### PROBLEM TO SOLVE:
Quote the entries below from the line with "Expand the GET //admin request line arrow" through the line with "Click the Sevilla club badge", both ends included, and only those lines.

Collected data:
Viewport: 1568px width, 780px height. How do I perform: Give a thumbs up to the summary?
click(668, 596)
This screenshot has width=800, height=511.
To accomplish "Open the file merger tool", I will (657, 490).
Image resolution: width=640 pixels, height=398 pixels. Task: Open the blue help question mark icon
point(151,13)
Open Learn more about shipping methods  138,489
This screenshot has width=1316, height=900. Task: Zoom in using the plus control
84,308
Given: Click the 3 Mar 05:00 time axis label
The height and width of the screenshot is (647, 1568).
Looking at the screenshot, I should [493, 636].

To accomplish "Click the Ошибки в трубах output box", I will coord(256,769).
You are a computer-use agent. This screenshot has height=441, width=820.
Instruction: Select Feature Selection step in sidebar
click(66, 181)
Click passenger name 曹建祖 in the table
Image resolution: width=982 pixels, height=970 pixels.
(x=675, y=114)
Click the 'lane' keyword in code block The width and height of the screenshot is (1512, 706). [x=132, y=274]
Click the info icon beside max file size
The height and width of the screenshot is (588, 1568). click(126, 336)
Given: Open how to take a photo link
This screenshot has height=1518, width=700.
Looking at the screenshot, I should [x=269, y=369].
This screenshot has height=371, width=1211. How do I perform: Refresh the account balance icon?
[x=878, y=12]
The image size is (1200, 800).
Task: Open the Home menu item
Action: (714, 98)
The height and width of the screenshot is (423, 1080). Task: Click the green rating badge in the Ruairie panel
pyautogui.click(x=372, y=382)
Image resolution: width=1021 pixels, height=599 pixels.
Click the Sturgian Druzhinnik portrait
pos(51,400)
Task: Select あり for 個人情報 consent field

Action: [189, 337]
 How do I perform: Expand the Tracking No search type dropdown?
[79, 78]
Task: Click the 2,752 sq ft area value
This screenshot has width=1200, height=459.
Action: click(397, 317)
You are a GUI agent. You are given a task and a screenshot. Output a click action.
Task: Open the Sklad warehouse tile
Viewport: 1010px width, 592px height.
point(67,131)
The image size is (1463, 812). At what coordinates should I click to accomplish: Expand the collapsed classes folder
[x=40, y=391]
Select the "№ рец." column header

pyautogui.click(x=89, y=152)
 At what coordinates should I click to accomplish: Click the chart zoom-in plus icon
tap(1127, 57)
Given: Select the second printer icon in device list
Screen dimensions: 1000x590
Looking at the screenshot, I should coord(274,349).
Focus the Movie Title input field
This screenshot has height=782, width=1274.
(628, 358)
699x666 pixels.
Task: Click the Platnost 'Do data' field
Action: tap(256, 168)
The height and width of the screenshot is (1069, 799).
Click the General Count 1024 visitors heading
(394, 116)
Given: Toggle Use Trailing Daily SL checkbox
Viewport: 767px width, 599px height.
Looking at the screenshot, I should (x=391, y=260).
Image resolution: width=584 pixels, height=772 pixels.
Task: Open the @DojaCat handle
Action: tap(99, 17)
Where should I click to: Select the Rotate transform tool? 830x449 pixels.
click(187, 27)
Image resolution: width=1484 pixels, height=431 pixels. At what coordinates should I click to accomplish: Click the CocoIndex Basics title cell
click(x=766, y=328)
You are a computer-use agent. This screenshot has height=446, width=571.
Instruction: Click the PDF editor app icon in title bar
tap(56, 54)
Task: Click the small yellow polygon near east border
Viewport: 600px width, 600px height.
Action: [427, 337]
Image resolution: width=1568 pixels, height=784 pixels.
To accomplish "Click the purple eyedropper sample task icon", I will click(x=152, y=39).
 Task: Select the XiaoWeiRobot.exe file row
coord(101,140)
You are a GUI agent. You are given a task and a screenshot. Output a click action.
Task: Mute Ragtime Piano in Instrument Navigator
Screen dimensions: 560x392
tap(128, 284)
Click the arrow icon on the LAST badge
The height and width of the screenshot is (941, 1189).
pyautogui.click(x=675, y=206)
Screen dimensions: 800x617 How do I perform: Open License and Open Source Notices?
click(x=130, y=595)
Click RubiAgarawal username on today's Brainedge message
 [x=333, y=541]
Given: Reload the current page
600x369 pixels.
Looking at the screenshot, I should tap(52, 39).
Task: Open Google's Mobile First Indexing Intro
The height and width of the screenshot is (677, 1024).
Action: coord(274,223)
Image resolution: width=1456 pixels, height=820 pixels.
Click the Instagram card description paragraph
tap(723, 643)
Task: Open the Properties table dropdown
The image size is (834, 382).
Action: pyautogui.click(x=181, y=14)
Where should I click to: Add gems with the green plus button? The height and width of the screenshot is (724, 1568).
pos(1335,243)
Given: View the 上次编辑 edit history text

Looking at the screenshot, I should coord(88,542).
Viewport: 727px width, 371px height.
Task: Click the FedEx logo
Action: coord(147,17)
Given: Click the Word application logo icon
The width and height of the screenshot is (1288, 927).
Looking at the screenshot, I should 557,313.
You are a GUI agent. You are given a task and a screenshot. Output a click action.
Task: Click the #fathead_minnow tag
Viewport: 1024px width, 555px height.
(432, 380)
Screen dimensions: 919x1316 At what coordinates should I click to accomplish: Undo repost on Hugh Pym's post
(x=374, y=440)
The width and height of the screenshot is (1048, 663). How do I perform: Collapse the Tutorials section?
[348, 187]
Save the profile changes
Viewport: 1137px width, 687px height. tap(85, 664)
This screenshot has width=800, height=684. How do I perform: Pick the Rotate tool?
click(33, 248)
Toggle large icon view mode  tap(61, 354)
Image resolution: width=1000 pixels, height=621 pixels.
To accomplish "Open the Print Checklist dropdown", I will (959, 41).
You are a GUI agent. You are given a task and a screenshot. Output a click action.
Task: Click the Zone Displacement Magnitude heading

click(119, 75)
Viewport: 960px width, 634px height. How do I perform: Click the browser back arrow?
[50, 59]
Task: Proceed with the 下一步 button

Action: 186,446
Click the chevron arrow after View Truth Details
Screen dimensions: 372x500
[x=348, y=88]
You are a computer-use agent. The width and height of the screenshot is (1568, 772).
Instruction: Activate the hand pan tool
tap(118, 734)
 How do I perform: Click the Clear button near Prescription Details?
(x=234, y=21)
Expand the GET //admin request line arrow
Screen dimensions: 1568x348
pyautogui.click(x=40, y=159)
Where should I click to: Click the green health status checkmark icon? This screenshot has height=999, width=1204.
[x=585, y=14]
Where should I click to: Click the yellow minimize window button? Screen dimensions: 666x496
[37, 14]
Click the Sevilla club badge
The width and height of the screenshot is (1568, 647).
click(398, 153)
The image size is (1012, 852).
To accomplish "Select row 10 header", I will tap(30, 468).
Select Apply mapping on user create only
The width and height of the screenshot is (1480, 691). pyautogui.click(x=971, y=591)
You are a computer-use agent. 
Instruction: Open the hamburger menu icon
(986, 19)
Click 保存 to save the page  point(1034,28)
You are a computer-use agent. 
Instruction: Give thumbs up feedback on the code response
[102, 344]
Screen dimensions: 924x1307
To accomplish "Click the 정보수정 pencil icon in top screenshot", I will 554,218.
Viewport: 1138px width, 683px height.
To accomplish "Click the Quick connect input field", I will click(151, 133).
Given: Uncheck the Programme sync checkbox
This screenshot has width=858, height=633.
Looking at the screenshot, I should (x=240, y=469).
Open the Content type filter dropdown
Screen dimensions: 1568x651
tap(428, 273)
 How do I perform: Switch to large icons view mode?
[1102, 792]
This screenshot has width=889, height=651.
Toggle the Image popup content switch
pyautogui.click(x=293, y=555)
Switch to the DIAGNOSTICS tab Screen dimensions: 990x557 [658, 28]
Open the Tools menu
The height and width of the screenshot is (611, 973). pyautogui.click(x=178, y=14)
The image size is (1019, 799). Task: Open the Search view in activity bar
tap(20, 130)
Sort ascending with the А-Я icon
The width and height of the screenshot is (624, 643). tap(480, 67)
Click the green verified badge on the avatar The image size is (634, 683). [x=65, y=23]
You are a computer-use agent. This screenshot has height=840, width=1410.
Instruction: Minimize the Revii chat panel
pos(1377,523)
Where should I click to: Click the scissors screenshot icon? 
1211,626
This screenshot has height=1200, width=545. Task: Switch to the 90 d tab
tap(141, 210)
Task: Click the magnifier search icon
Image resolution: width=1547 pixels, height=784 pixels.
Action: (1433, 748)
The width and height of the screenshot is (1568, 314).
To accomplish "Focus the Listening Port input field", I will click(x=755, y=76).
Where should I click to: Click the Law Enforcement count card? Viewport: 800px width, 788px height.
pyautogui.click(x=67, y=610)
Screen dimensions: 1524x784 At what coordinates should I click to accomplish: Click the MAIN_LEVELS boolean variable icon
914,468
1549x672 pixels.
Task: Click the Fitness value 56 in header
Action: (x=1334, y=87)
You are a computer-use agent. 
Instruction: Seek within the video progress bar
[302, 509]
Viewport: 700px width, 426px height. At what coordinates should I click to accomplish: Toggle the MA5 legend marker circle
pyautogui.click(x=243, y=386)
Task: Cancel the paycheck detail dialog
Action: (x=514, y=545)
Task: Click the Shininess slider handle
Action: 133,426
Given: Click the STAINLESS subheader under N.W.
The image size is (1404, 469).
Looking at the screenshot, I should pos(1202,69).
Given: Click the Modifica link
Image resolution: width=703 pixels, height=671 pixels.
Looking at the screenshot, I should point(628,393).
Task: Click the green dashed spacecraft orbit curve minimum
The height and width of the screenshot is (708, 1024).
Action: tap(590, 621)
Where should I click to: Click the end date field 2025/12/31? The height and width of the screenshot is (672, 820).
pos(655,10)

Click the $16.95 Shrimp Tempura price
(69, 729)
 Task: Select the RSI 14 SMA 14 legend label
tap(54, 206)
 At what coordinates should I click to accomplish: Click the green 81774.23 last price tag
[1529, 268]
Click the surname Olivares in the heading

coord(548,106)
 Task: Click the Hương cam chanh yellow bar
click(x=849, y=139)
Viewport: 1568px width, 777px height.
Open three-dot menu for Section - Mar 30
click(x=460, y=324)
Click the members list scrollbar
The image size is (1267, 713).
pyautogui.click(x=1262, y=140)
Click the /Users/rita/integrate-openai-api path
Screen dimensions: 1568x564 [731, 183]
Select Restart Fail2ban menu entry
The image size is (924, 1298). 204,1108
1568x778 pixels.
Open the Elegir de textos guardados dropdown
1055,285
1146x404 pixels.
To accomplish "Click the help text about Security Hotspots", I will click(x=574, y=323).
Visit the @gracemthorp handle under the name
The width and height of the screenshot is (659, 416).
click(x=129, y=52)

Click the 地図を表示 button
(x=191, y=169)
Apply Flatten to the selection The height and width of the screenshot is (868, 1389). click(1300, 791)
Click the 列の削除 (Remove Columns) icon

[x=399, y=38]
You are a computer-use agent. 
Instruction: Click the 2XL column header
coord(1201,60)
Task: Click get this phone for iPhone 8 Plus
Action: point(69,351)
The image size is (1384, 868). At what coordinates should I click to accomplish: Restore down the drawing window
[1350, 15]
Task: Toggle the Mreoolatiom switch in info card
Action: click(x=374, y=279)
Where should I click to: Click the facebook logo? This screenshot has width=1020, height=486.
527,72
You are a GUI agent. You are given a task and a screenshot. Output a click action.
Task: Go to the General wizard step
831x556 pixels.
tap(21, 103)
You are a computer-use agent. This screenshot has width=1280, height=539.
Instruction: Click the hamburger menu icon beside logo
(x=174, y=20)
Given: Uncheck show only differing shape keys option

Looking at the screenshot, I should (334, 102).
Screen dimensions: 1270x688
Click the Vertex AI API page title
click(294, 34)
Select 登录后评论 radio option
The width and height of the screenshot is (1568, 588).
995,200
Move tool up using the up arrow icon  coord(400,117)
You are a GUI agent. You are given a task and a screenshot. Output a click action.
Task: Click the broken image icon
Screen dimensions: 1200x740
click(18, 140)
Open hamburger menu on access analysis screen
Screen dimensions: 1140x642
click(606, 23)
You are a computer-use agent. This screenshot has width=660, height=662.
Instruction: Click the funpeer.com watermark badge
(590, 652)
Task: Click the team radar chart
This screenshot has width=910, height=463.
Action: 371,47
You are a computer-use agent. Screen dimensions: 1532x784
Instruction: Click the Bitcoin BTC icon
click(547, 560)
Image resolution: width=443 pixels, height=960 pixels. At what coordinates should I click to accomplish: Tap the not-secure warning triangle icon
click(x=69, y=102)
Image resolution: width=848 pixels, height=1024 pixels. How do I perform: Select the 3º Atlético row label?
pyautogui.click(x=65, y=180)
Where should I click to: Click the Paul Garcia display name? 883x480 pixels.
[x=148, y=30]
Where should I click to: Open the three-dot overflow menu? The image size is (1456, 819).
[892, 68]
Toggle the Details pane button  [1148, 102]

### TASK OUTPUT:
Expand the GET //admin request line arrow
Screen dimensions: 1568x348
pyautogui.click(x=40, y=159)
Where should I click to: Click the green health status checkmark icon? This screenshot has height=999, width=1204.
[x=585, y=14]
Where should I click to: Click the yellow minimize window button? Screen dimensions: 666x496
[37, 14]
Click the Sevilla club badge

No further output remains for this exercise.